- **What you will do**
Would you copy only the lines below, from the one containing "Click the 教材名称 column header" through the very last one, leaving the pictures out?

- **Stored data entries**
☆ ☆ ☆ ☆ ☆
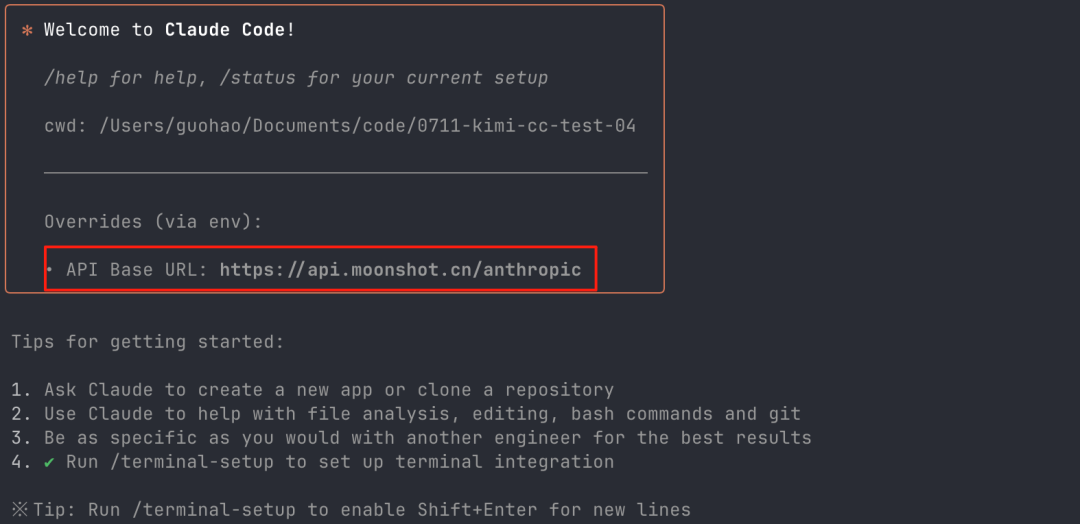Screen dimensions: 1080x524
Task: Click the Welcome to text in header
Action: 98,30
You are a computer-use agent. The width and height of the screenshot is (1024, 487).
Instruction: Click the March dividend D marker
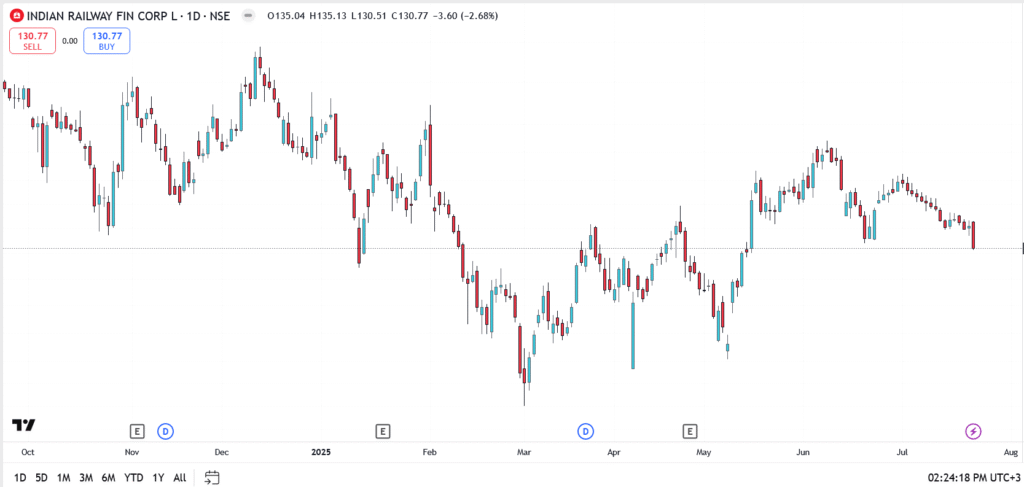(585, 431)
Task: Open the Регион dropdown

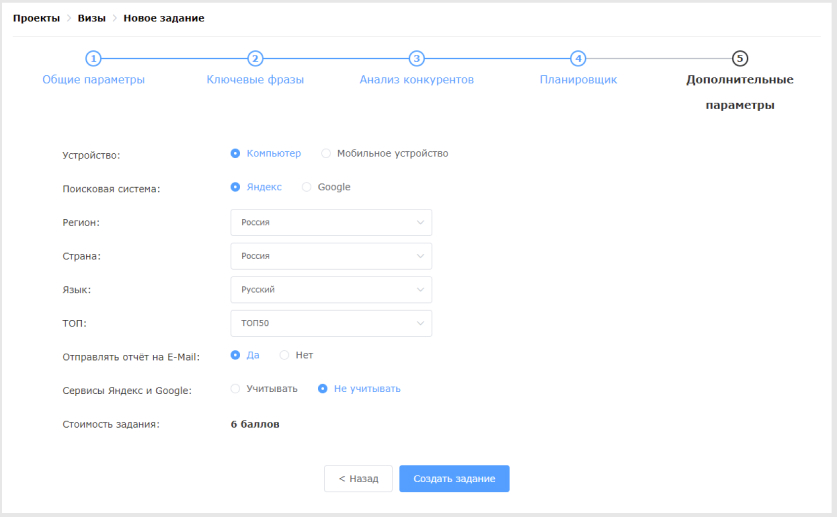Action: coord(331,222)
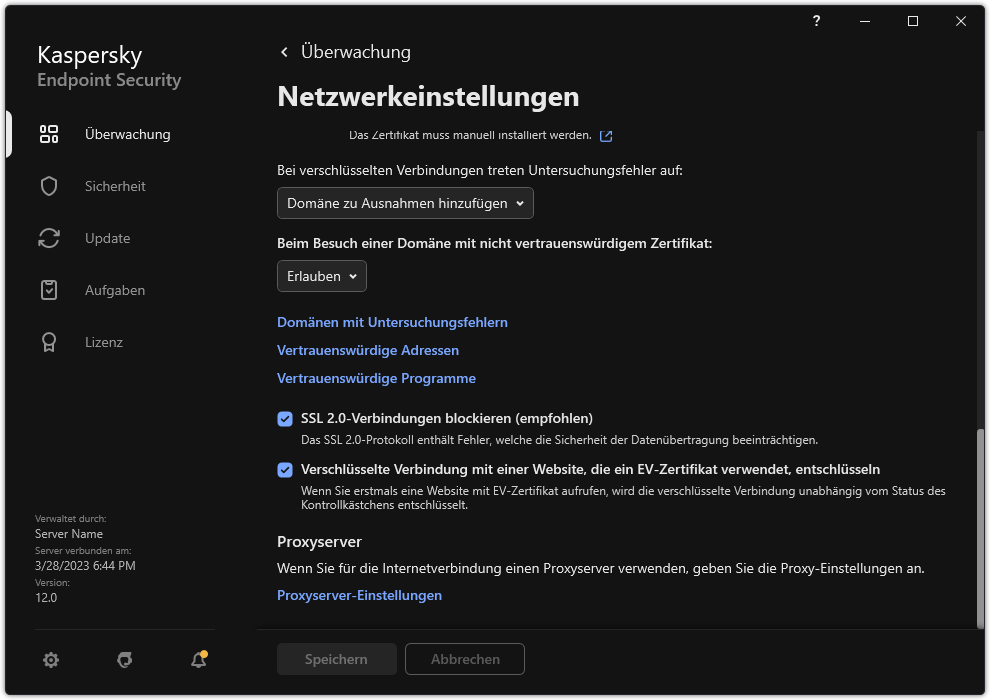Image resolution: width=990 pixels, height=700 pixels.
Task: Expand the Erlauben dropdown
Action: click(x=321, y=276)
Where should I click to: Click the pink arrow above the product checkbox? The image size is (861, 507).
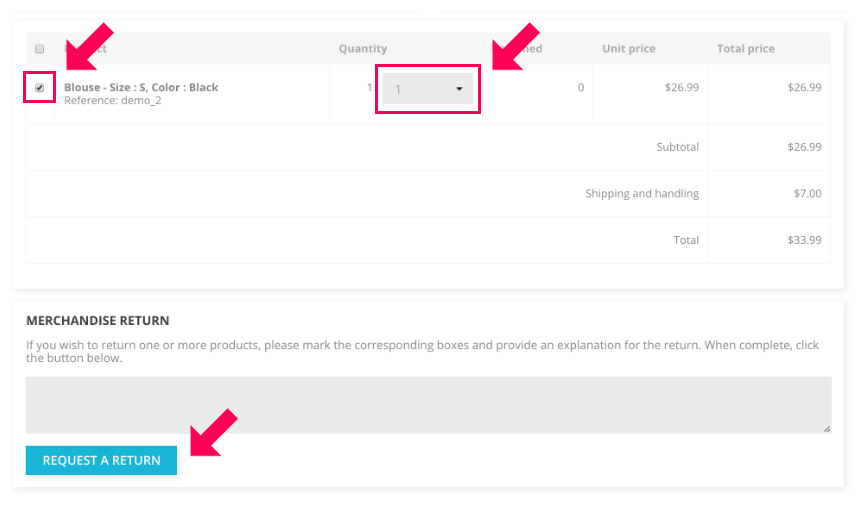(x=88, y=45)
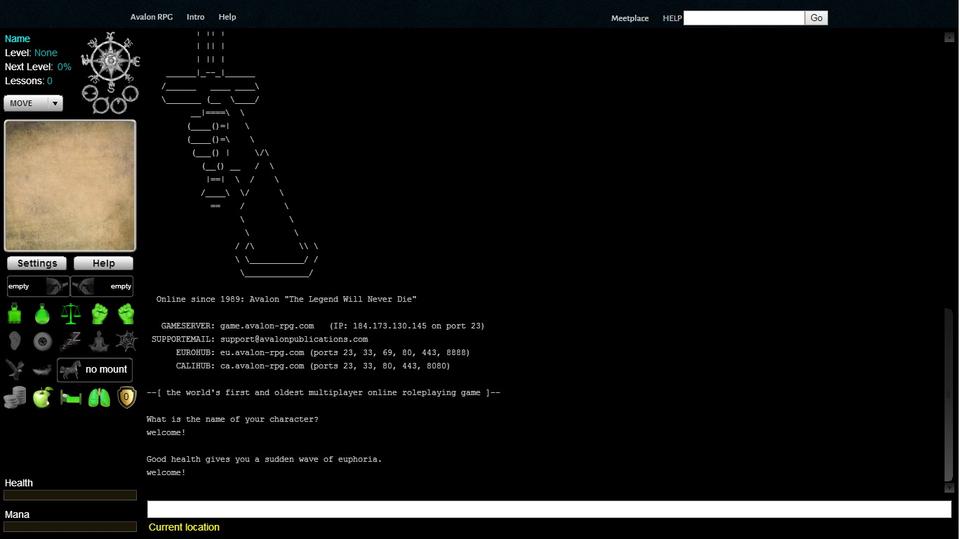Toggle the meditation pose icon
Viewport: 960px width, 539px height.
coord(98,342)
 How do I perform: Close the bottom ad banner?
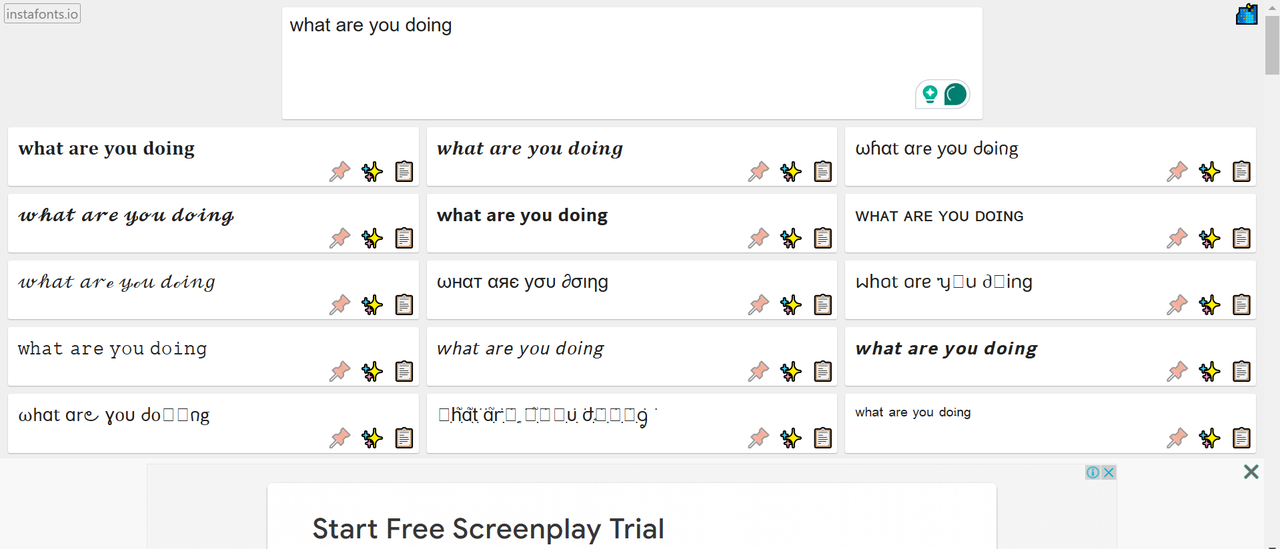(x=1251, y=472)
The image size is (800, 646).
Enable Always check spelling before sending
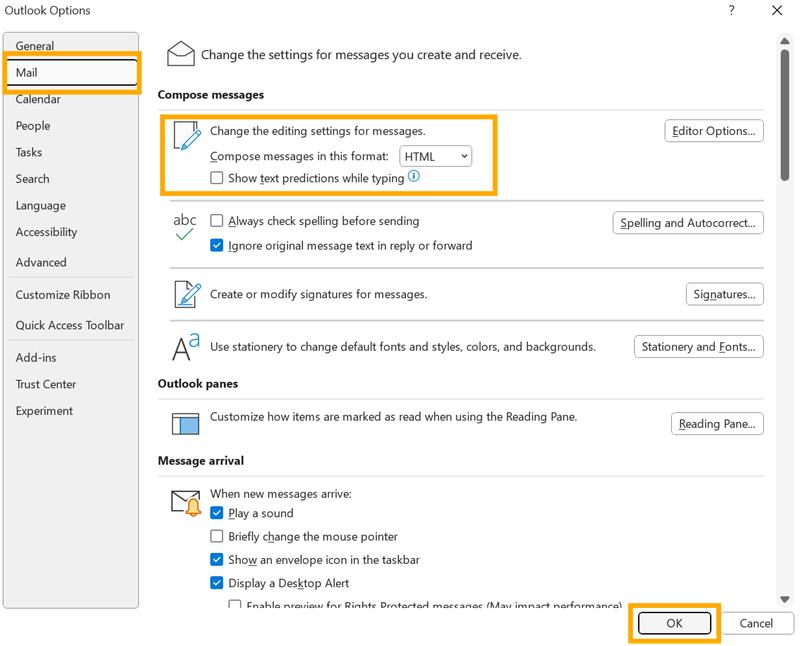(215, 221)
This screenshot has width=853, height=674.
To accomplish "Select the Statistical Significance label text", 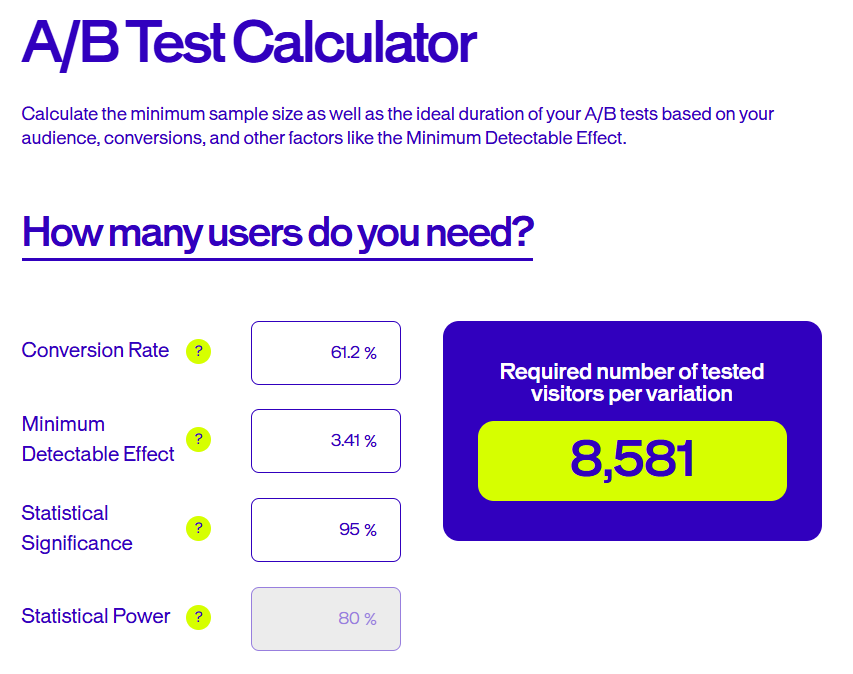I will pos(77,528).
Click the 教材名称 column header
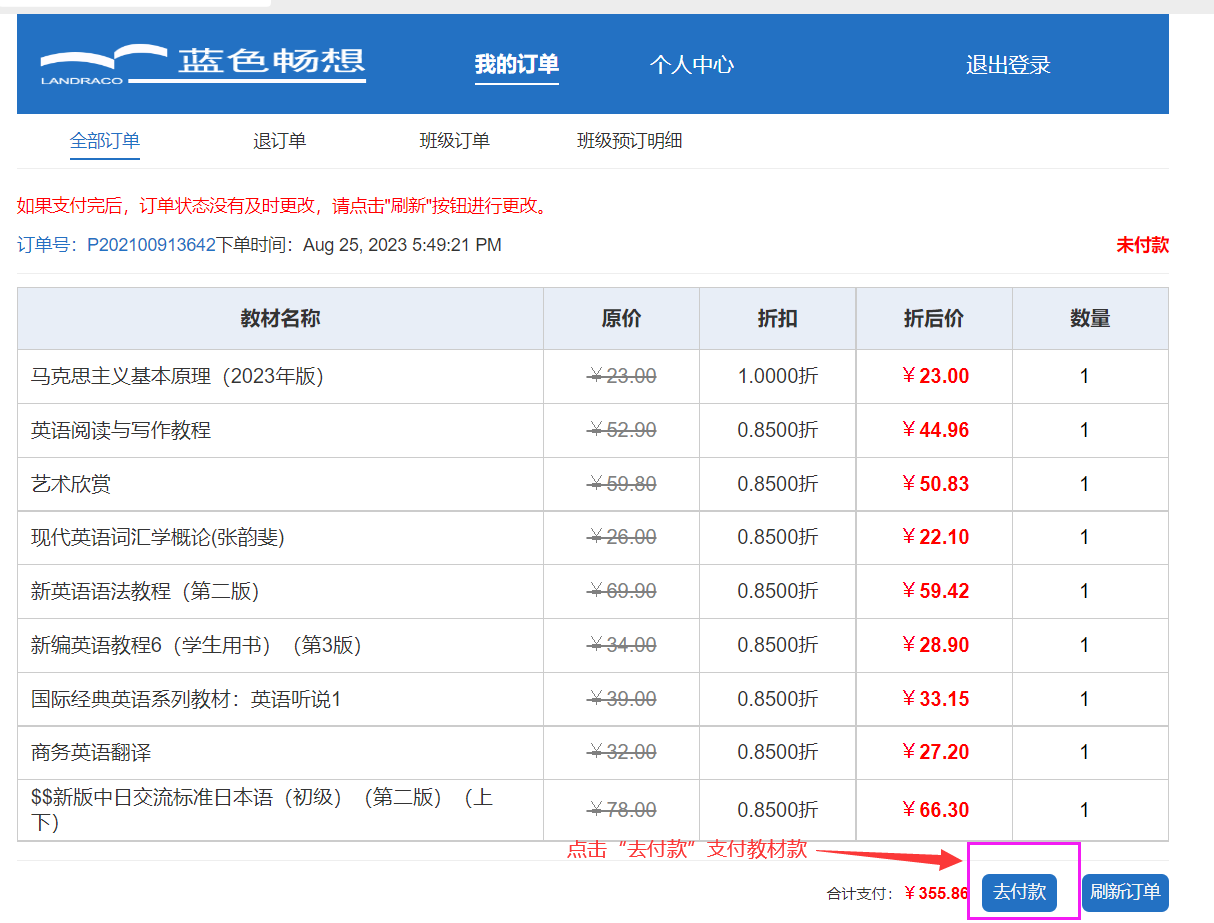Screen dimensions: 1214x923 [x=280, y=319]
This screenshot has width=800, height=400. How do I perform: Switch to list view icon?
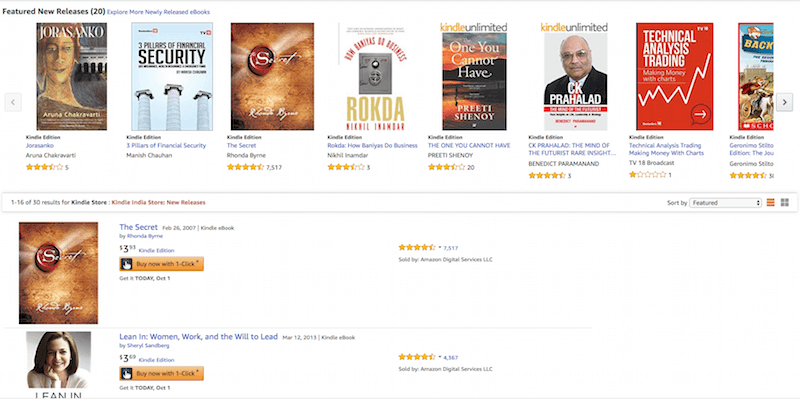point(770,203)
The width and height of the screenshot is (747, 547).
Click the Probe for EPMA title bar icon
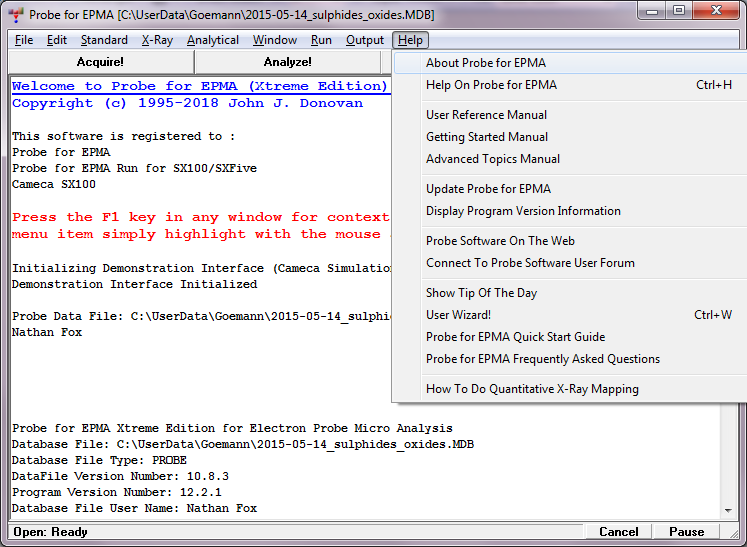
☆ ☆ ☆ ☆ ☆
- **Solution to the exercise**
Click the 教材名称 column header
Screen dimensions: 1214x923 [x=280, y=319]
This screenshot has width=800, height=400. How do I perform: Switch to list view icon?
point(770,203)
The width and height of the screenshot is (747, 547).
Click the Probe for EPMA title bar icon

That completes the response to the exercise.